Realtime agents support function tools during live conversations:

from agents import function_tool


@function_tool
def get_weather(city: str) -> str:
    """Get current weather for a city."""
    return f"The weather in {city} is sunny, 72F."


agent = RealtimeAgent(
    name="Assistant",
    instructions="You can answer weather questions.",
    tools=[get_weather],
)

Tool approvals

Function tools can require human approval before execution. When that happens, the session emits tool_approval_required and pauses the tool run until you call approve_tool_call() or reject_tool_call().

async for event in session:
    if event.type == "tool_approval_required":
        await session.approve_tool_call(event.call_id)

For a concrete server-side approval loop, see examples/realtime/app/server.py. The human-in-the-loop docs also point back to this flow in Human in the loop.

Handoffs

Realtime handoffs let one agent transfer the live conversation to another specialist:

from agents.realtime import RealtimeAgent, realtime_handoff

billing_agent = RealtimeAgent(
    name="Billing Support",
    instructions="You specialize in billing issues.",
)

main_agent = RealtimeAgent(
    name="Customer Service",
    instructions="Triage the request and hand off when needed.",
    handoffs=[realtime_handoff(billing_agent, tool_description="Transfer to billing support")],
)

Bare RealtimeAgent handoffs are auto-wrapped, and realtime_handoff(...) lets you customize names, descriptions, validation, callbacks, and availability. Realtime handoffs do not support the regular handoff input_filter.

Guardrails

Only output guardrails are supported for realtime agents. They run on debounced transcript accumulation rather than on every partial token, and they emit guardrail_tripped instead of raising an exception.

from agents.guardrail import GuardrailFunctionOutput, OutputGuardrail


def sensitive_data_check(context, agent, output):
    return GuardrailFunctionOutput(
        tripwire_triggered="password" in output,
        output_info=None,
    )


agent = RealtimeAgent(
    name="Assistant",
    instructions="...",
    output_guardrails=[OutputGuardrail(guardrail_function=sensitive_data_check)],
)

SIP and telephony

The Python SDK includes a first-class SIP attach flow via OpenAIRealtimeSIPModel.

Use it when a call arrives through the Realtime Calls API and you want to attach an agent session to the resulting call_id:

from agents.realtime import RealtimeRunner
from agents.realtime.openai_realtime import OpenAIRealtimeSIPModel

runner = RealtimeRunner(starting_agent=agent, model=OpenAIRealtimeSIPModel())

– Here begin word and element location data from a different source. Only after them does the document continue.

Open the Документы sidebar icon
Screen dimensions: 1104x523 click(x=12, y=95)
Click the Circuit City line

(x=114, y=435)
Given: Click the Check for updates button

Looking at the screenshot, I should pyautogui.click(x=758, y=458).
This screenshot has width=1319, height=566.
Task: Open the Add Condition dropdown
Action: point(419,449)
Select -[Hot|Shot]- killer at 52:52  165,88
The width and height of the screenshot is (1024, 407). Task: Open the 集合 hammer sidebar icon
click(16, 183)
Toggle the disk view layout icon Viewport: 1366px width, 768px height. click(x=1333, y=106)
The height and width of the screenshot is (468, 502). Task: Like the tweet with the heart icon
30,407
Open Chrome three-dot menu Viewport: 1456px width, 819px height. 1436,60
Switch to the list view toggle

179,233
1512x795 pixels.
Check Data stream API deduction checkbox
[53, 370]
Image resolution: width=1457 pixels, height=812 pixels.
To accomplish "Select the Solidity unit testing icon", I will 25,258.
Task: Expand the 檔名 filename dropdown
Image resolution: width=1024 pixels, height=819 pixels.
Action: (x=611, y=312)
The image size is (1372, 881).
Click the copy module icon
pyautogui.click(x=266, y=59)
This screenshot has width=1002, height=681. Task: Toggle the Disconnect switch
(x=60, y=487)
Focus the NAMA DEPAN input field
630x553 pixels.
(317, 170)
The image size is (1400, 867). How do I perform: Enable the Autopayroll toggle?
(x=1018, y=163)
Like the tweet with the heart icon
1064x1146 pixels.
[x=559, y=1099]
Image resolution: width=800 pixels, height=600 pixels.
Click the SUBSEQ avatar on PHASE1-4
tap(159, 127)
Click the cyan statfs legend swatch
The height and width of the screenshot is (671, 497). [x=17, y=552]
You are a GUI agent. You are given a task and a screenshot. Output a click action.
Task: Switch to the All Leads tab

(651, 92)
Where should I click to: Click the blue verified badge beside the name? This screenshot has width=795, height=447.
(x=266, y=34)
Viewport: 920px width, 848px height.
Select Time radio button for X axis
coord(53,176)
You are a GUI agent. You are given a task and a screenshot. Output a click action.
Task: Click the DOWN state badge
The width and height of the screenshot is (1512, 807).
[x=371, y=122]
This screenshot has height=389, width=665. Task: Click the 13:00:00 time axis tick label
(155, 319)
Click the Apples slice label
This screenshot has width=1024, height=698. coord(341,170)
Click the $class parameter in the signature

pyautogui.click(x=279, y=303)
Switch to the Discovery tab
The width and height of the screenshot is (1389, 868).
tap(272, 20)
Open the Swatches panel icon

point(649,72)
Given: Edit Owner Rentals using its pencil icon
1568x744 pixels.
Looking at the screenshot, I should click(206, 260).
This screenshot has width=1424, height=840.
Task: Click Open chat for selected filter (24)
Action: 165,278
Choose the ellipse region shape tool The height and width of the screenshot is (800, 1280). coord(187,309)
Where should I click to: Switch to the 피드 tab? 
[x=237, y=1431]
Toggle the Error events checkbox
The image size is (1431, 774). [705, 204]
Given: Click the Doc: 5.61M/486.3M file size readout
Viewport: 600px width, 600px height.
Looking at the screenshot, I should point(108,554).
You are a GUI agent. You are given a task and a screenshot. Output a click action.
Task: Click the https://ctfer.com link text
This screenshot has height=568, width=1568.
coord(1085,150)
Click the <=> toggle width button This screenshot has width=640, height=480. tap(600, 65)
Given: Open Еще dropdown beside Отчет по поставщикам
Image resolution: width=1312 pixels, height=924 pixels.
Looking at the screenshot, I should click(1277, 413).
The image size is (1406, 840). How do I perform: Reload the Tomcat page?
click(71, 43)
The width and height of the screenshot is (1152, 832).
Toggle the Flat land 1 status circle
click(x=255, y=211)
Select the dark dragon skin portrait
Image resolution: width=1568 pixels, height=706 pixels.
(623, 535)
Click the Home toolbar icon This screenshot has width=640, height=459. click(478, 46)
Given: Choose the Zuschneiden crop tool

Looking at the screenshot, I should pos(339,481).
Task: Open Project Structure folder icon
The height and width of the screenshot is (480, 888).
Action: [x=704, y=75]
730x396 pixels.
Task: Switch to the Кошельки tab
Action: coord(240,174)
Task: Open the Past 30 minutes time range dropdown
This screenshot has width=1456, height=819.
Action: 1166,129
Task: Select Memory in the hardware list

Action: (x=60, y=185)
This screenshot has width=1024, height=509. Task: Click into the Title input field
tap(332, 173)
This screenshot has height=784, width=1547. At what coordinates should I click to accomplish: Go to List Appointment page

async with await runner.run(
    model_config={
        "call_id": call_id_from_webhook,
    }
) as session:
    async for event in session:
        ...

If you need to accept the call first and want the accept payload to match the agent-derived session configuration, use OpenAIRealtimeSIPModel.build_initial_session_payload(...). The complete flow is shown in examples/realtime/twilio_sip/server.py.

Low-level access and custom endpoints

You can access the underlying transport object through session.model.

Use this when you need:

  • custom listeners via session.model.add_listener(...)
  • raw client events such as response.create or session.update
  • custom url, headers, or api_key handling through model_config
  • call_id attach to an existing realtime call

RealtimeModelConfig supports:

  • api_key
  • url
  • headers
  • initial_model_settings
  • playback_tracker
  • call_id

This repository's shipped call_id example is SIP. The broader Realtime API also uses call_id for some server-side control flows, but those are not packaged as Python examples here.

When connecting to Azure OpenAI, pass a GA Realtime endpoint URL and explicit headers. For example:

session = await runner.run(
    model_config={
        "url": "wss://<your-resource>.openai.azure.com/openai/v1/realtime?model=<deployment-name>",
        "headers": {"api-key": "<your-azure-api-key>"},
    }
)

For token-based authentication, use a bearer token in headers:

session = await runner.run(
    model_config={
        "url": "wss://<your-resource>.openai.azure.com/openai/v1/realtime?model=<deployment-name>",
        "headers": {"authorization": f"Bearer {token}"},
    }
)

If you pass headers, the SDK does not add Authorization automatically. Avoid the legacy beta path (/openai/realtime?api-version=...) with realtime agents.